***** Task material *****

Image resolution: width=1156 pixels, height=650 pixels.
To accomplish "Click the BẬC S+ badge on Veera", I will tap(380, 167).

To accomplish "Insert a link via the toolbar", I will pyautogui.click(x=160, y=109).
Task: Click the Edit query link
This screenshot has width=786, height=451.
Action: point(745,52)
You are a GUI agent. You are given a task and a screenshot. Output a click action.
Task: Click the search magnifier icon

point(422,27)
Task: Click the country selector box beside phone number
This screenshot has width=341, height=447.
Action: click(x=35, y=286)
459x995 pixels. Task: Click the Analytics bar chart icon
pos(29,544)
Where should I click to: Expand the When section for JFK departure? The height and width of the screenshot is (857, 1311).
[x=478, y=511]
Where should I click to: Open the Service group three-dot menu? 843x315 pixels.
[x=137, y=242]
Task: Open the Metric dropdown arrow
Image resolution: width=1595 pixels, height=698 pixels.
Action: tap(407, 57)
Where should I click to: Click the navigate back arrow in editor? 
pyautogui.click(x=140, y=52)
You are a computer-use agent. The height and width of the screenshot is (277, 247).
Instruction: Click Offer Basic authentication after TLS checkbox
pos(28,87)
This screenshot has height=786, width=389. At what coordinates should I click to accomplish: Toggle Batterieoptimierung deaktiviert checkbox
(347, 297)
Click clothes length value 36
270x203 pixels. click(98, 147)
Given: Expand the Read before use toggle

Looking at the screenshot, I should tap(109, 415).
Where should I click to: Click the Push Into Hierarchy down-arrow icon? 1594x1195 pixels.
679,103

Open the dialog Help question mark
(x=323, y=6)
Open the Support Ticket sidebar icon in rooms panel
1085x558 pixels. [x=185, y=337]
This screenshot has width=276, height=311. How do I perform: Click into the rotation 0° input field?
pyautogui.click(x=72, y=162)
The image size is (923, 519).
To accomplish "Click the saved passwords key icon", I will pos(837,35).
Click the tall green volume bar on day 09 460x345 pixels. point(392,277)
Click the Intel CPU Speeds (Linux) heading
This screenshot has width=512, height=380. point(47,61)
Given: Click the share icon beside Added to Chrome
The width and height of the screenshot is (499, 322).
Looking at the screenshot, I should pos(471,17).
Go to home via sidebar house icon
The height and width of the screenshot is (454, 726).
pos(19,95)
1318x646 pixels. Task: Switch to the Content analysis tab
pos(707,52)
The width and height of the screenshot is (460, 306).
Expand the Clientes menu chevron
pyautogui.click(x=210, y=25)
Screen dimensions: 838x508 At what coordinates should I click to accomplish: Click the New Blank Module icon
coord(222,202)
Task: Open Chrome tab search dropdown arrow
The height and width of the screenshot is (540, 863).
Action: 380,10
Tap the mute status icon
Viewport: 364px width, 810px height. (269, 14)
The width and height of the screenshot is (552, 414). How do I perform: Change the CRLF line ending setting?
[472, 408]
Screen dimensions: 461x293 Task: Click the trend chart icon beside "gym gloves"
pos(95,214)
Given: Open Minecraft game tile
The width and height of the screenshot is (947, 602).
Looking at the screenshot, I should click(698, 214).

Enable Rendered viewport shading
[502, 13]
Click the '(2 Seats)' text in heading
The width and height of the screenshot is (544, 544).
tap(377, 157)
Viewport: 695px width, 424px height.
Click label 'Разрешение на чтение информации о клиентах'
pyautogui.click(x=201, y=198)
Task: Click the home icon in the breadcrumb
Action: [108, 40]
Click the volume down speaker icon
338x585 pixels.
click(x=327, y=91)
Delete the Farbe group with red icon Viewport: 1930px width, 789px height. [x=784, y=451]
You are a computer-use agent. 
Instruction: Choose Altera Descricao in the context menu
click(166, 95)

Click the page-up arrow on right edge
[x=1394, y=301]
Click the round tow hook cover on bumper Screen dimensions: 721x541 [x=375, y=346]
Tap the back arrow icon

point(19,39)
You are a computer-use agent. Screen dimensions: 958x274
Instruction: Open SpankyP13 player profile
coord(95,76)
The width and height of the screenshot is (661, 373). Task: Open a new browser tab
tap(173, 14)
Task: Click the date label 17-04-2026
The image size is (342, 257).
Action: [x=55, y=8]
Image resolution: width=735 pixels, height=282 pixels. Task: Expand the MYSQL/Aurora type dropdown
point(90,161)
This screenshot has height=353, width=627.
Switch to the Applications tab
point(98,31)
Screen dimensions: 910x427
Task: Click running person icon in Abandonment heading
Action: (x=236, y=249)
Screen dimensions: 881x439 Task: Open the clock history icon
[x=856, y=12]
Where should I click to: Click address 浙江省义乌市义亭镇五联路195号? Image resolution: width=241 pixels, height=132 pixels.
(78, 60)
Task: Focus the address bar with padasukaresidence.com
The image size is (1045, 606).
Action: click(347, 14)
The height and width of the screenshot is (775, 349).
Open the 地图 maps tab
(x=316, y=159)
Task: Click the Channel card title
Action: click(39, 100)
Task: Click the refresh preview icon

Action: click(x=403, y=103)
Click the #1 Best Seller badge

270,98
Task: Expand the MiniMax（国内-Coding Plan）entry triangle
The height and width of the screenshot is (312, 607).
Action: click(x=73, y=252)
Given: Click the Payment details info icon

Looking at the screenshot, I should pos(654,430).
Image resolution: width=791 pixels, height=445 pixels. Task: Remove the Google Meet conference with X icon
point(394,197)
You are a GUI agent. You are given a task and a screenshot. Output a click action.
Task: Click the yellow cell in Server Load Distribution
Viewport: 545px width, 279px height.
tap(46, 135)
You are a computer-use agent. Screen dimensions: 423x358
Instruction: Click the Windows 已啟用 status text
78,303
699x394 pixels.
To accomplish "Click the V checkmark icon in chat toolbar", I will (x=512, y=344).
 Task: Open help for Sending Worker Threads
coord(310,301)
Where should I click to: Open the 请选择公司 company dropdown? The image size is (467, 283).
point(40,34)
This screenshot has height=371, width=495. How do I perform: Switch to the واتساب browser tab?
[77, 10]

*****

» **What the task asks**:
Please return the lines above exactly as they appear, with nothing changed.

» **Solution to this problem**:
Image resolution: width=1156 pixels, height=650 pixels.
To accomplish "Click the BẬC S+ badge on Veera", I will tap(380, 167).

To accomplish "Insert a link via the toolbar", I will pyautogui.click(x=160, y=109).
Task: Click the Edit query link
This screenshot has width=786, height=451.
Action: point(745,52)
You are a GUI agent. You are given a task and a screenshot. Output a click action.
Task: Click the search magnifier icon

point(422,27)
Task: Click the country selector box beside phone number
This screenshot has width=341, height=447.
Action: click(x=35, y=286)
459x995 pixels. Task: Click the Analytics bar chart icon
pos(29,544)
Where should I click to: Expand the When section for JFK departure? The height and width of the screenshot is (857, 1311).
[x=478, y=511]
Where should I click to: Open the Service group three-dot menu? 843x315 pixels.
[x=137, y=242]
Task: Open the Metric dropdown arrow
Image resolution: width=1595 pixels, height=698 pixels.
Action: tap(407, 57)
Where should I click to: Click the navigate back arrow in editor? 
pyautogui.click(x=140, y=52)
You are a computer-use agent. The height and width of the screenshot is (277, 247).
Instruction: Click Offer Basic authentication after TLS checkbox
pos(28,87)
This screenshot has height=786, width=389. At what coordinates should I click to accomplish: Toggle Batterieoptimierung deaktiviert checkbox
(347, 297)
Click clothes length value 36
270x203 pixels. click(98, 147)
Given: Expand the Read before use toggle

Looking at the screenshot, I should tap(109, 415).
Where should I click to: Click the Push Into Hierarchy down-arrow icon? 1594x1195 pixels.
679,103

Open the dialog Help question mark
(x=323, y=6)
Open the Support Ticket sidebar icon in rooms panel
1085x558 pixels. [x=185, y=337]
This screenshot has width=276, height=311. How do I perform: Click into the rotation 0° input field?
pyautogui.click(x=72, y=162)
The image size is (923, 519).
To accomplish "Click the saved passwords key icon", I will pos(837,35).
Click the tall green volume bar on day 09 460x345 pixels. point(392,277)
Click the Intel CPU Speeds (Linux) heading
This screenshot has width=512, height=380. point(47,61)
Given: Click the share icon beside Added to Chrome
The width and height of the screenshot is (499, 322).
Looking at the screenshot, I should pos(471,17).
Go to home via sidebar house icon
The height and width of the screenshot is (454, 726).
pos(19,95)
1318x646 pixels. Task: Switch to the Content analysis tab
pos(707,52)
The width and height of the screenshot is (460, 306).
Expand the Clientes menu chevron
pyautogui.click(x=210, y=25)
Screen dimensions: 838x508 At what coordinates should I click to accomplish: Click the New Blank Module icon
coord(222,202)
Task: Open Chrome tab search dropdown arrow
The height and width of the screenshot is (540, 863).
Action: 380,10
Tap the mute status icon
Viewport: 364px width, 810px height. (269, 14)
The width and height of the screenshot is (552, 414). How do I perform: Change the CRLF line ending setting?
[472, 408]
Screen dimensions: 461x293 Task: Click the trend chart icon beside "gym gloves"
pos(95,214)
Given: Open Minecraft game tile
The width and height of the screenshot is (947, 602).
Looking at the screenshot, I should click(698, 214).

Enable Rendered viewport shading
[502, 13]
Click the '(2 Seats)' text in heading
The width and height of the screenshot is (544, 544).
tap(377, 157)
Viewport: 695px width, 424px height.
Click label 'Разрешение на чтение информации о клиентах'
pyautogui.click(x=201, y=198)
Task: Click the home icon in the breadcrumb
Action: [108, 40]
Click the volume down speaker icon
338x585 pixels.
click(x=327, y=91)
Delete the Farbe group with red icon Viewport: 1930px width, 789px height. [x=784, y=451]
You are a computer-use agent. 
Instruction: Choose Altera Descricao in the context menu
click(166, 95)

Click the page-up arrow on right edge
[x=1394, y=301]
Click the round tow hook cover on bumper Screen dimensions: 721x541 [x=375, y=346]
Tap the back arrow icon

point(19,39)
You are a computer-use agent. Screen dimensions: 958x274
Instruction: Open SpankyP13 player profile
coord(95,76)
The width and height of the screenshot is (661, 373). Task: Open a new browser tab
tap(173, 14)
Task: Click the date label 17-04-2026
The image size is (342, 257).
Action: [x=55, y=8]
Image resolution: width=735 pixels, height=282 pixels. Task: Expand the MYSQL/Aurora type dropdown
point(90,161)
This screenshot has height=353, width=627.
Switch to the Applications tab
point(98,31)
Screen dimensions: 910x427
Task: Click running person icon in Abandonment heading
Action: (x=236, y=249)
Screen dimensions: 881x439 Task: Open the clock history icon
[x=856, y=12]
Where should I click to: Click address 浙江省义乌市义亭镇五联路195号? Image resolution: width=241 pixels, height=132 pixels.
(78, 60)
Task: Focus the address bar with padasukaresidence.com
The image size is (1045, 606).
Action: click(347, 14)
The height and width of the screenshot is (775, 349).
Open the 地图 maps tab
(x=316, y=159)
Task: Click the Channel card title
Action: click(39, 100)
Task: Click the refresh preview icon

Action: click(x=403, y=103)
Click the #1 Best Seller badge

270,98
Task: Expand the MiniMax（国内-Coding Plan）entry triangle
The height and width of the screenshot is (312, 607).
Action: click(x=73, y=252)
Given: Click the Payment details info icon

Looking at the screenshot, I should pos(654,430).
Image resolution: width=791 pixels, height=445 pixels. Task: Remove the Google Meet conference with X icon
point(394,197)
You are a GUI agent. You are given a task and a screenshot. Output a click action.
Task: Click the yellow cell in Server Load Distribution
Viewport: 545px width, 279px height.
tap(46, 135)
You are a computer-use agent. Screen dimensions: 423x358
Instruction: Click the Windows 已啟用 status text
78,303
699x394 pixels.
To accomplish "Click the V checkmark icon in chat toolbar", I will (x=512, y=344).
 Task: Open help for Sending Worker Threads
coord(310,301)
Where should I click to: Open the 请选择公司 company dropdown? The image size is (467, 283).
point(40,34)
This screenshot has height=371, width=495. How do I perform: Switch to the واتساب browser tab?
[77, 10]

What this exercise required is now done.